┌──

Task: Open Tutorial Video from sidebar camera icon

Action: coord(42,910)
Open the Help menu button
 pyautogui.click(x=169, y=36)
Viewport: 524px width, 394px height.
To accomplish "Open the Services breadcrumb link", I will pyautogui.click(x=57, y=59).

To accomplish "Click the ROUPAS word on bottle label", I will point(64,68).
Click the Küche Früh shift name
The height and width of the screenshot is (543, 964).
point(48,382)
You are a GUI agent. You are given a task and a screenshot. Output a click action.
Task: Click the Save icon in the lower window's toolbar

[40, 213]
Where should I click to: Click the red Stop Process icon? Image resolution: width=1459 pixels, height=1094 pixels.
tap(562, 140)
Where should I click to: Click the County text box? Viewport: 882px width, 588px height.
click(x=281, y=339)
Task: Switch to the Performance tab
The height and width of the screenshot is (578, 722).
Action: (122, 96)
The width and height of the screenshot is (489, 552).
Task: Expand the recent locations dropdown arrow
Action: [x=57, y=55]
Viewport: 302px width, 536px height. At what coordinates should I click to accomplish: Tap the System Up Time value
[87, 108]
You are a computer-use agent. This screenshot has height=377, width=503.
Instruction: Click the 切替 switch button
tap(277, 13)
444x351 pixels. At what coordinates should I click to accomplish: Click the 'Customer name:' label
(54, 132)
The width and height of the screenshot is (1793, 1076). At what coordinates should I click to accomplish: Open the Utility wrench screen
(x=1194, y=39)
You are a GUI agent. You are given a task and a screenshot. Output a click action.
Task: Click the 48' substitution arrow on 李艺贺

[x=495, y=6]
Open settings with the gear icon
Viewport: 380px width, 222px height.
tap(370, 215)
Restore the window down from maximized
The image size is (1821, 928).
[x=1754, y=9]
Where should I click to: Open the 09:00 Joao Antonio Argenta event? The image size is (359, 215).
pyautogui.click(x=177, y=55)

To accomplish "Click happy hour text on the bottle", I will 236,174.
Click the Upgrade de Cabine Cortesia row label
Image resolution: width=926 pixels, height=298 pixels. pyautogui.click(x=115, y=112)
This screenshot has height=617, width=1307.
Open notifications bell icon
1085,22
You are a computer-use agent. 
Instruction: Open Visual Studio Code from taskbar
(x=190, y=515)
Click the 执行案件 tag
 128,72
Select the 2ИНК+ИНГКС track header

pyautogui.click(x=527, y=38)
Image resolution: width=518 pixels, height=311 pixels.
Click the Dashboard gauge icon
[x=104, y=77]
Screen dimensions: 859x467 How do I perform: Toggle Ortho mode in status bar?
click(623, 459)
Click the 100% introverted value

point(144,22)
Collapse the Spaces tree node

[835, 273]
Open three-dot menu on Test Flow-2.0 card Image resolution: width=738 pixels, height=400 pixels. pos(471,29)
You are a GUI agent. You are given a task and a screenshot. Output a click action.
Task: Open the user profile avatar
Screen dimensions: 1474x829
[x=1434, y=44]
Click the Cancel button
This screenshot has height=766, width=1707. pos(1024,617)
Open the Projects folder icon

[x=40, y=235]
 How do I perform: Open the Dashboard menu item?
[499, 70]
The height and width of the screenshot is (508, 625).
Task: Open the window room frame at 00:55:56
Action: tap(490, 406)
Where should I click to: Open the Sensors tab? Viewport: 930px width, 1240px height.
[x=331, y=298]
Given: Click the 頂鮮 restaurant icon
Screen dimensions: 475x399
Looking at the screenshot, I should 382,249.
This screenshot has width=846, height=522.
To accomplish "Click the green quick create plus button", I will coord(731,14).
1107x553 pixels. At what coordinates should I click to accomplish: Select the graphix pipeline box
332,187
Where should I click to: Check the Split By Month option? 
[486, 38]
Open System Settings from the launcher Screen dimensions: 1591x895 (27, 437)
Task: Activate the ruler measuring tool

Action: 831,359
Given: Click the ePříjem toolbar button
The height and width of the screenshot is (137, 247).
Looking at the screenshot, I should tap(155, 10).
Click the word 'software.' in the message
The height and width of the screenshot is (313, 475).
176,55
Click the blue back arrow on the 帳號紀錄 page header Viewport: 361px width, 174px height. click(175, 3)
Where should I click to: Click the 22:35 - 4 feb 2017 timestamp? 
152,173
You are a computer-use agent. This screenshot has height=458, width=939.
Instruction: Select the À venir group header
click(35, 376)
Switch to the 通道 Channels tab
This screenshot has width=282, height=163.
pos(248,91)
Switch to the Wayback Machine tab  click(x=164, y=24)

└──

• **Stated goal**
Reproduce all of the rows above verbatim, with no changes of any kind.

• **Answer to this problem**
Task: Open Tutorial Video from sidebar camera icon

Action: coord(42,910)
Open the Help menu button
 pyautogui.click(x=169, y=36)
Viewport: 524px width, 394px height.
To accomplish "Open the Services breadcrumb link", I will pyautogui.click(x=57, y=59).

To accomplish "Click the ROUPAS word on bottle label", I will point(64,68).
Click the Küche Früh shift name
The height and width of the screenshot is (543, 964).
point(48,382)
You are a GUI agent. You are given a task and a screenshot. Output a click action.
Task: Click the Save icon in the lower window's toolbar

[40, 213]
Where should I click to: Click the red Stop Process icon? Image resolution: width=1459 pixels, height=1094 pixels.
tap(562, 140)
Where should I click to: Click the County text box? Viewport: 882px width, 588px height.
click(x=281, y=339)
Task: Switch to the Performance tab
The height and width of the screenshot is (578, 722).
Action: (122, 96)
The width and height of the screenshot is (489, 552).
Task: Expand the recent locations dropdown arrow
Action: [x=57, y=55]
Viewport: 302px width, 536px height. At what coordinates should I click to accomplish: Tap the System Up Time value
[87, 108]
You are a computer-use agent. This screenshot has height=377, width=503.
Instruction: Click the 切替 switch button
tap(277, 13)
444x351 pixels. At what coordinates should I click to accomplish: Click the 'Customer name:' label
(54, 132)
The width and height of the screenshot is (1793, 1076). At what coordinates should I click to accomplish: Open the Utility wrench screen
(x=1194, y=39)
You are a GUI agent. You are given a task and a screenshot. Output a click action.
Task: Click the 48' substitution arrow on 李艺贺

[x=495, y=6]
Open settings with the gear icon
Viewport: 380px width, 222px height.
tap(370, 215)
Restore the window down from maximized
The image size is (1821, 928).
[x=1754, y=9]
Where should I click to: Open the 09:00 Joao Antonio Argenta event? The image size is (359, 215).
pyautogui.click(x=177, y=55)

To accomplish "Click happy hour text on the bottle", I will 236,174.
Click the Upgrade de Cabine Cortesia row label
Image resolution: width=926 pixels, height=298 pixels. pyautogui.click(x=115, y=112)
This screenshot has height=617, width=1307.
Open notifications bell icon
1085,22
You are a computer-use agent. 
Instruction: Open Visual Studio Code from taskbar
(x=190, y=515)
Click the 执行案件 tag
 128,72
Select the 2ИНК+ИНГКС track header

pyautogui.click(x=527, y=38)
Image resolution: width=518 pixels, height=311 pixels.
Click the Dashboard gauge icon
[x=104, y=77]
Screen dimensions: 859x467 How do I perform: Toggle Ortho mode in status bar?
click(623, 459)
Click the 100% introverted value

point(144,22)
Collapse the Spaces tree node

[835, 273]
Open three-dot menu on Test Flow-2.0 card Image resolution: width=738 pixels, height=400 pixels. pos(471,29)
You are a GUI agent. You are given a task and a screenshot. Output a click action.
Task: Open the user profile avatar
Screen dimensions: 1474x829
[x=1434, y=44]
Click the Cancel button
This screenshot has height=766, width=1707. pos(1024,617)
Open the Projects folder icon

[x=40, y=235]
 How do I perform: Open the Dashboard menu item?
[499, 70]
The height and width of the screenshot is (508, 625).
Task: Open the window room frame at 00:55:56
Action: tap(490, 406)
Where should I click to: Open the Sensors tab? Viewport: 930px width, 1240px height.
[x=331, y=298]
Given: Click the 頂鮮 restaurant icon
Screen dimensions: 475x399
Looking at the screenshot, I should 382,249.
This screenshot has width=846, height=522.
To accomplish "Click the green quick create plus button", I will coord(731,14).
1107x553 pixels. At what coordinates should I click to accomplish: Select the graphix pipeline box
332,187
Where should I click to: Check the Split By Month option? 
[486, 38]
Open System Settings from the launcher Screen dimensions: 1591x895 (27, 437)
Task: Activate the ruler measuring tool

Action: 831,359
Given: Click the ePříjem toolbar button
The height and width of the screenshot is (137, 247).
Looking at the screenshot, I should tap(155, 10).
Click the word 'software.' in the message
The height and width of the screenshot is (313, 475).
176,55
Click the blue back arrow on the 帳號紀錄 page header Viewport: 361px width, 174px height. click(175, 3)
Where should I click to: Click the 22:35 - 4 feb 2017 timestamp? 
152,173
You are a computer-use agent. This screenshot has height=458, width=939.
Instruction: Select the À venir group header
click(35, 376)
Switch to the 通道 Channels tab
This screenshot has width=282, height=163.
pos(248,91)
Switch to the Wayback Machine tab  click(x=164, y=24)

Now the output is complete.